■ **Excerpt**:

Brian and I were never close friends. And since I am bad at reading social signals more than once I did wonder if we were really friends at all or if he was just making fun of me the whole time. We hardly ever socialized outside of school. He was far more popular than I was, and he went to the sorts of parties that I would never be invited to. He would show up to school hungover and would bum Advil off me. On weekend mornings when our lawn would be covered with empty beer cans, my parents would insist that it was my “friends” that had done it (I blamed their students), but my mother would still happily pick up the cans and return them for the bottle deposit. My guess was that if it were anyone that I knew from school, that it probably was Brian and his friends. Once, in 11th grade, I came home from school to find Brian sitting on my front porch, and we sat and talked for a while.
Here’s a picture of Brian from some time in high school. Sorry about the phone-photo-of-a-photo, but I don’t even know if my scanner works any more. There is no date on the back of the photo, but it says, “Ode to a Party (by Sparky C—).” I’m not sure where the party was (probably somewhere in Rosendale Estates?), but I certainly was not invited. I was not even aware of it until Brian gave me this picture.

■ **Supplied records**:
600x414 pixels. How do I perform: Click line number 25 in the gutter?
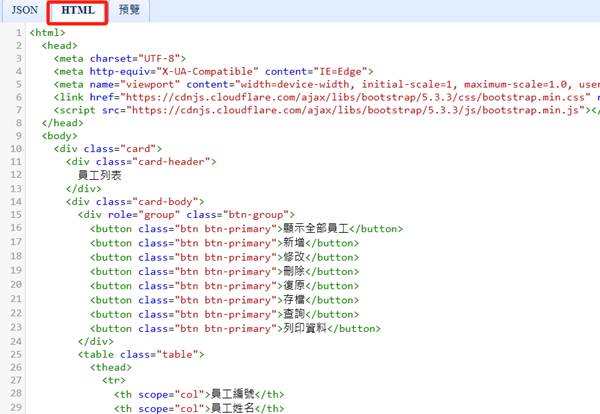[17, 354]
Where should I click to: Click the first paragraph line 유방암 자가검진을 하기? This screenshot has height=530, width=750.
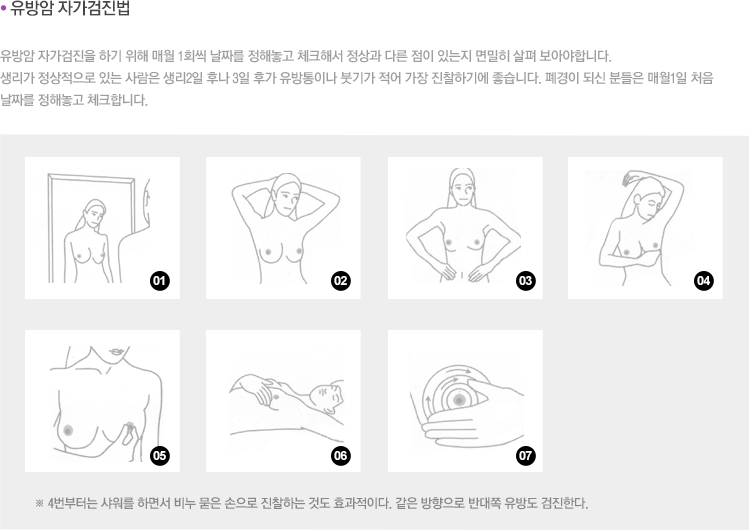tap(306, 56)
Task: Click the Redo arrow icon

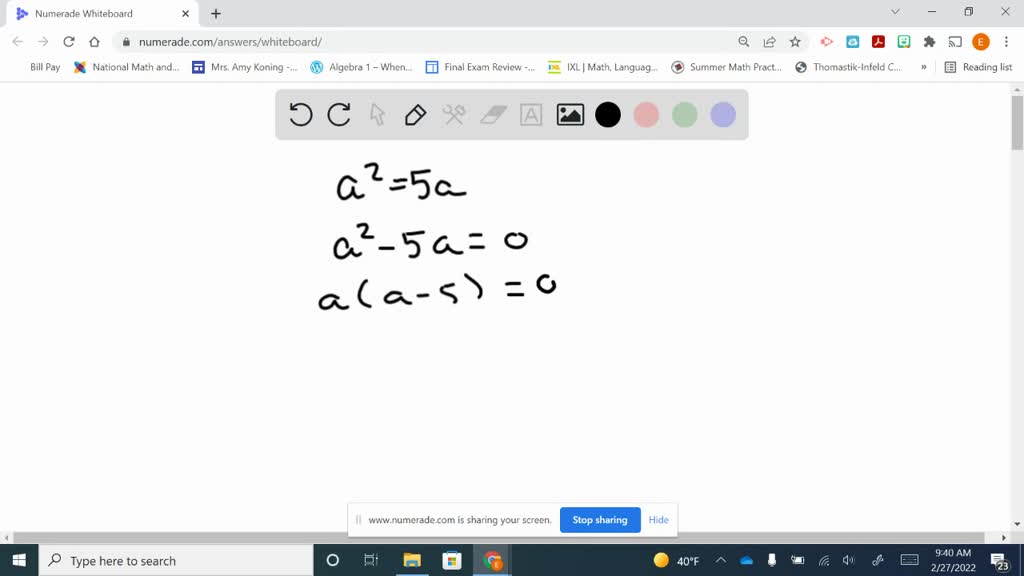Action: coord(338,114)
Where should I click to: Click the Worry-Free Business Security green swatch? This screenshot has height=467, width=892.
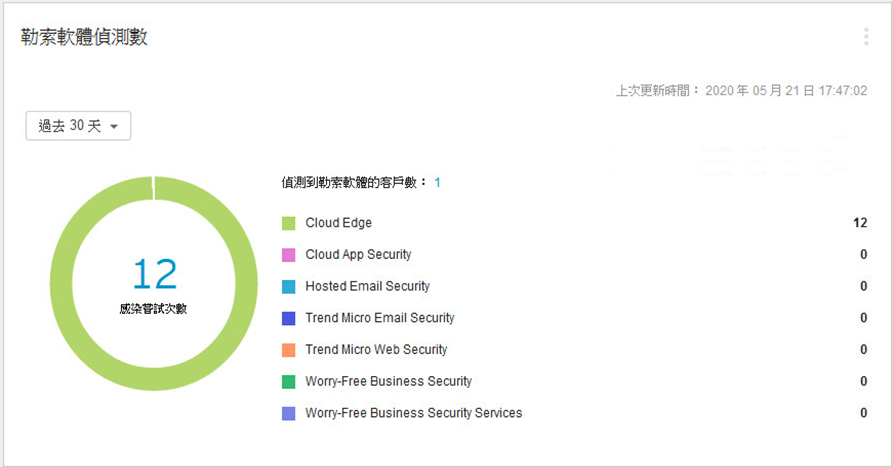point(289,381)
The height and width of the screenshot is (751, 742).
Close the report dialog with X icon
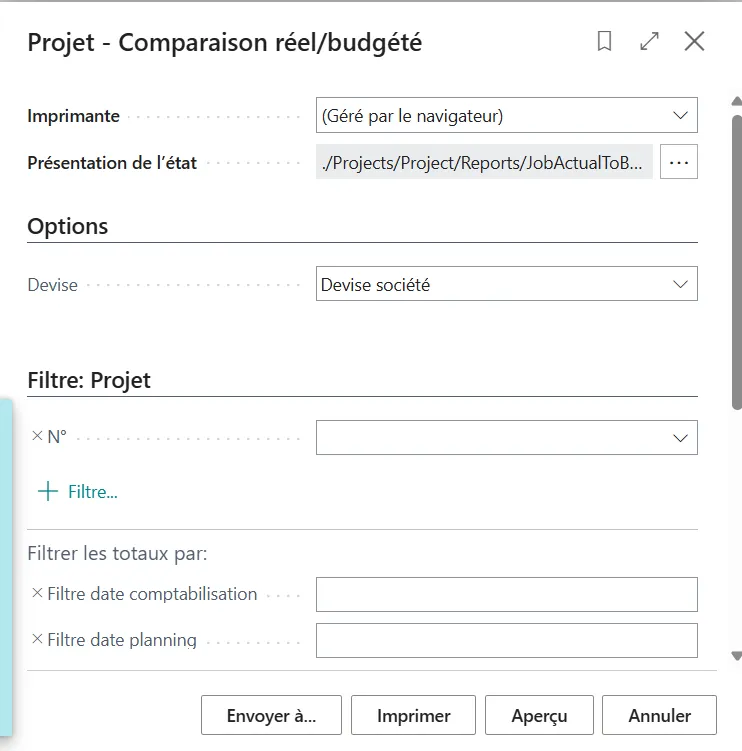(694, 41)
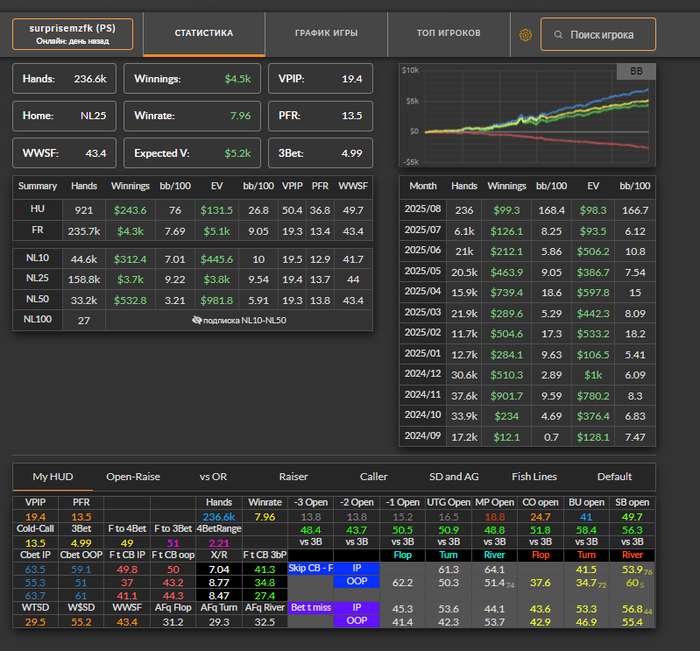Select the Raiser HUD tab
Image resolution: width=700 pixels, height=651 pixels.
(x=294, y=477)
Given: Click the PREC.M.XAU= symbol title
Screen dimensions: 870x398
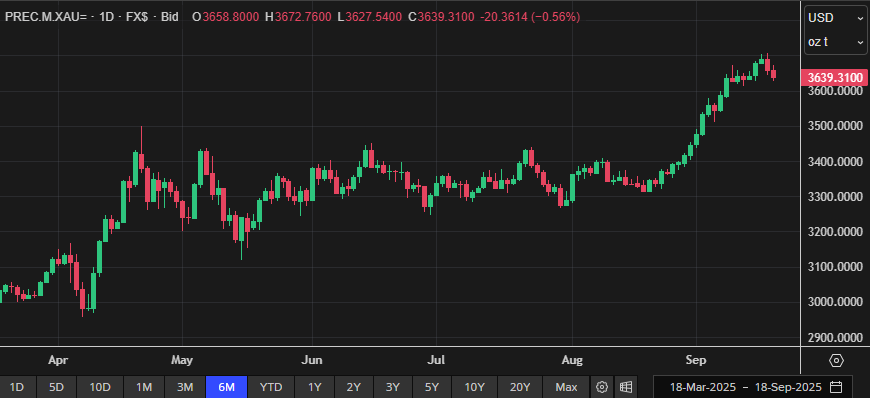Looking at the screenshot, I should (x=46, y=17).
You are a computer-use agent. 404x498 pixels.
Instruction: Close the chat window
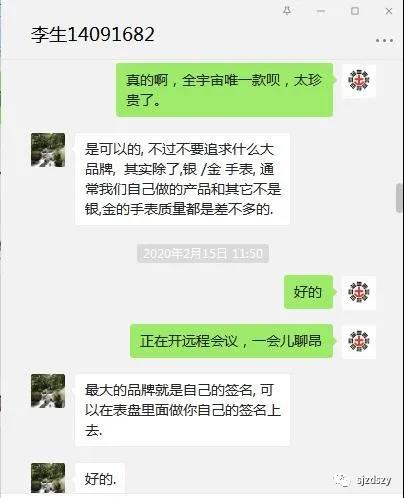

■ **Exercise 1**: Repeat the recollection about Brian between "Brian and I" and "for a while.", inclusive.
■ **Exercise 2**: Please reproduce the records between the line holding "The height and" and the end of the records, inclusive, leaving out the pictures.

■ **Exercise solution 1**:
Brian and I were never close friends. And since I am bad at reading social signals more than once I did wonder if we were really friends at all or if he was just making fun of me the whole time. We hardly ever socialized outside of school. He was far more popular than I was, and he went to the sorts of parties that I would never be invited to. He would show up to school hungover and would bum Advil off me. On weekend mornings when our lawn would be covered with empty beer cans, my parents would insist that it was my “friends” that had done it (I blamed their students), but my mother would still happily pick up the cans and return them for the bottle deposit. My guess was that if it were anyone that I knew from school, that it probably was Brian and his friends. Once, in 11th grade, I came home from school to find Brian sitting on my front porch, and we sat and talked for a while.

■ **Exercise solution 2**:
The height and width of the screenshot is (751, 742).
Close the report dialog with X icon
(694, 41)
Select the Raiser HUD tab
Image resolution: width=700 pixels, height=651 pixels.
(x=294, y=477)
Given: Click the PREC.M.XAU= symbol title
Screen dimensions: 870x398
Looking at the screenshot, I should (x=46, y=17).
You are a computer-use agent. 404x498 pixels.
Instruction: Close the chat window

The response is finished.